Lil Jolie Amici 23

Lil Jolie critica Carlo Conti e definisce il Sanremo 2026 come una kermesse destroide a servizio di TikTok. Il tweet viene rimosso, ma sui social scatta la controffensiva: i fan smontano la polemica, citando un cast tutt’altro che di destra.

Un tweet di poche parole è bastato per incendiare il dibattito pre-Sanremo: Lil Jolie, con un post poi cancellato, ha definito le scelte di Carlo Conti per il Festival di Sanremo 2026 come un “Sanremo Tiktok destroide (fatta eccezione per qualcuno)”. Un’accusa diretta, che ha subito attirato un’ondata di reazioni e ha alimentato un confronto acceso sulla presunta “identità politica” del cast.

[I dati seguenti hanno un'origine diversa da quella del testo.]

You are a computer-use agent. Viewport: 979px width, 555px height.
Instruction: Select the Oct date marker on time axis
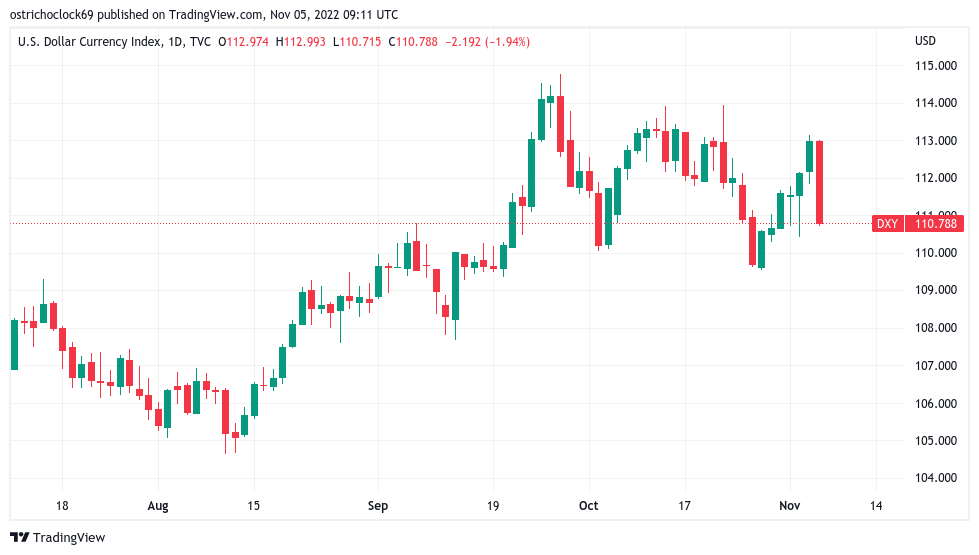(588, 506)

All’anagrafe Angela Ciancio, Lil Jolie non è una voce estranea al mondo sanremese. Lo scorso anno ha partecipato nella sezione Nuove Proposte insieme a Vale Lp con il brano Dimmi tu quando sei pronto a fare l’amore. Prima ancora, l’esperienza nella scuola di Amici l’aveva fatta conoscere al grande pubblico, collocandola tra i giovani emergenti più interessanti, ma vicini ai meccanismi televisivi.

Proprio per questo, il suo attacco ha spiazzato molti. Chi ha vissuto da vicino il processo di selezione del Festival — sostengono gli utenti — dovrebbe distinguere tra percezione mediatica e reale composizione del cast. E qui arriva il crollo della critica.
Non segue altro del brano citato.